Meine Urlaubstage waren gut gefüllt, aber obwohl doch recht viel los war, habe ich sie genossen und meine Batterien wieder aufgeladen.
Mittwoch war der Skitag mit Kleintochter.
Bei unserer Ankunft lugte noch die Sonne heraus und die ersten beiden Abfahrten machten wir noch bei einem Himmel mit blauen Lücken, dann zog der Nebel herein und setzte sich knapp über der Bergstation fest.

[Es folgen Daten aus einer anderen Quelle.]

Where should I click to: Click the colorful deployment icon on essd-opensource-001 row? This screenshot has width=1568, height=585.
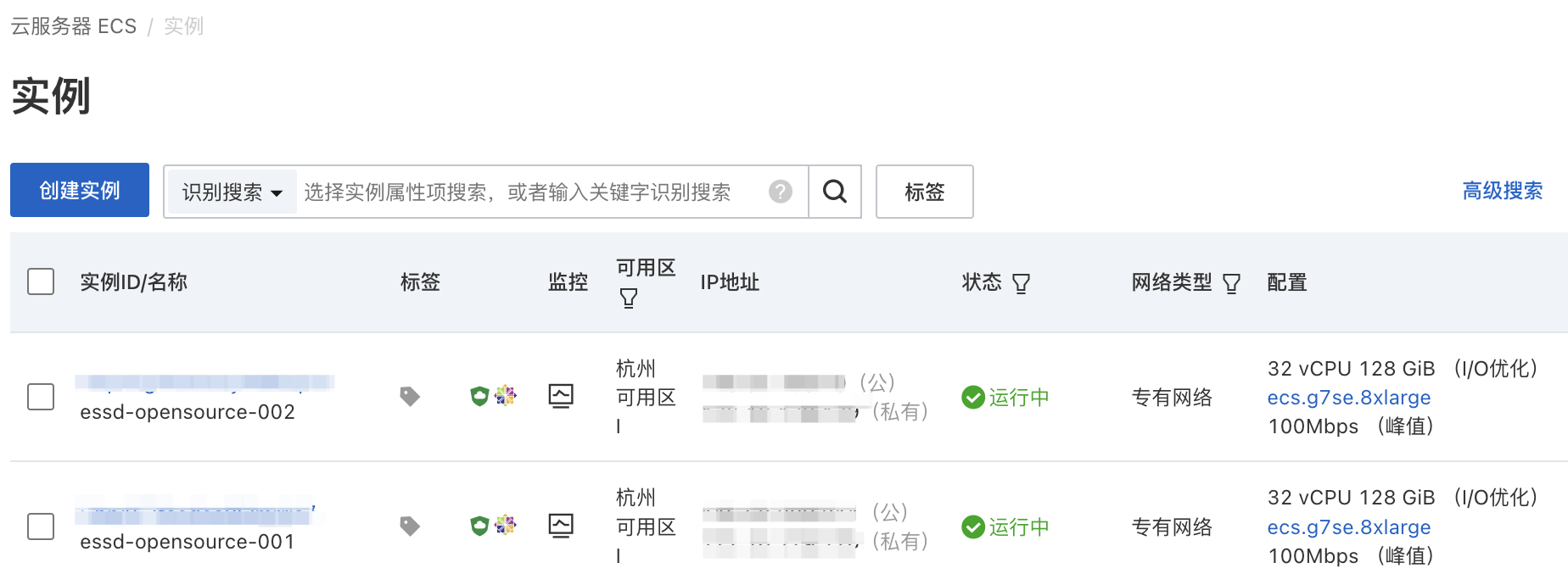(x=505, y=526)
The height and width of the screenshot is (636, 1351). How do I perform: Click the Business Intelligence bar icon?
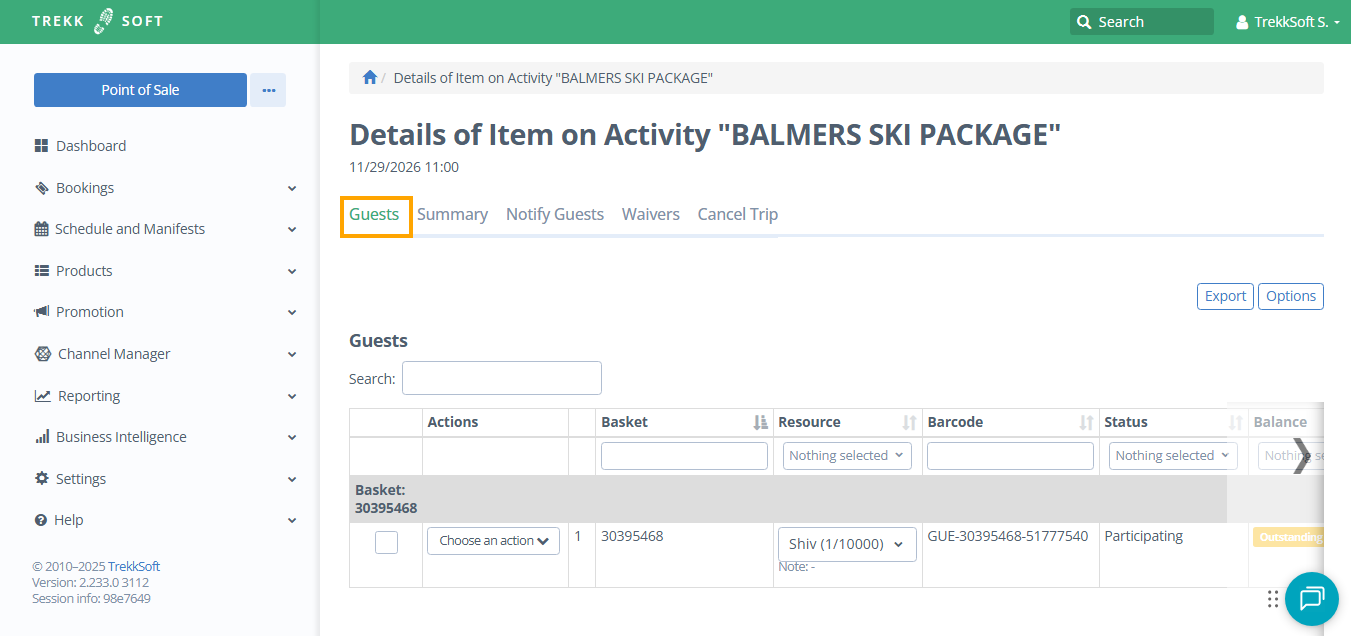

Um die Mittagszeit ließ er sich dann herunter und wir mussten die ersten Schwünge der Piste im Nebel machen.
Daraufhin beschlossen wir einzukehren.
Da waren wir natürlich nicht die Einzigen. Und obwohl wirklich nicht viel los war – die Pisten hatten wir teilweise für uns alleine – war die Hütte dann doch gut gefüllt.
Nach unserer Rast hatte sich der Nebel wieder gehoben und so war der restliche Skitag dann recht fein.
Ich habe ob meiner nicht mehr ganz so vorhandenen Kondition gegen Ende des Tages nur mehr die leichte Familienabfahrt gewählt, während Kleintochter zur schwarzen Piste abbog.
Ja, ja, so ändern sich die Zeiten. 😉

Das Osterwochenende war mit Familienbesuch recht arbeitsintensiv, aber auch sehr schön, wenn alle am Tisch sitzen und es summt wie im Bienenstock.
Erholung waren die beiden tagen nicht gerade, wiel ich immer zwischen Küche und Esszimmer hin und her gepilgert bin, aber ich habe die Zeit dennoch genossen.
Gestern traf ich mich mit meiner Freundin zum gemütlichen Frühstück und anschließend besuchten wir eine Ausstellung.
Danach trafen Kleintochter und ich auf meine Großtochter, wir besorgten noch Untensilien für neue Ketten und Großtochter beschloss, bei uns zu übernachten.
So kam sie auch gleich zu ihrer neuen Kette und den dazupassenden Ohrringen.

Heute war ich zur Vorbesprechung des MRT im Spital.
Mann ist das ein Aufwand.
Erst im Brustzentrum warten, Überweisung fürs Zentralröntgen bekommen, mit dem zur spitalseigenen Chefärztin, danach Termin im Zentralröntgen ausmachen, dann zur Blutabnahme.
Aber jetzt ist alles getimt, bin am 19. 4. zum MRT und dann eine Woche später zur Befundbesprechung.
Hab mich dazwischen schon wieder dabei erwischt, dass ich ein schlechtes Gewissen bekam, weil ich mir das jetzt „gönne“.
Diese Spuren sind verdammt tief!!!

Tja, und dann war heute wieder der 1. Arbeitstag und die nächsten Wochen sind arbeitsmäßig ziemlich heftig.
Na ja, ich versuche weiter, meine WorkLifeBalance zu bewahren.
Mitte April mache ich den Aufbaukurs I meiner Kettenknüpfkenntnisse und Ende des Monats dann Aufbaukurs II.
Darauf freue ich mich schon. 🙂

Euch allen liebe Grüße und ein sonniges Lächeln zur Aufmunterung,
so es bei euch auch so winterlich ist wie hier.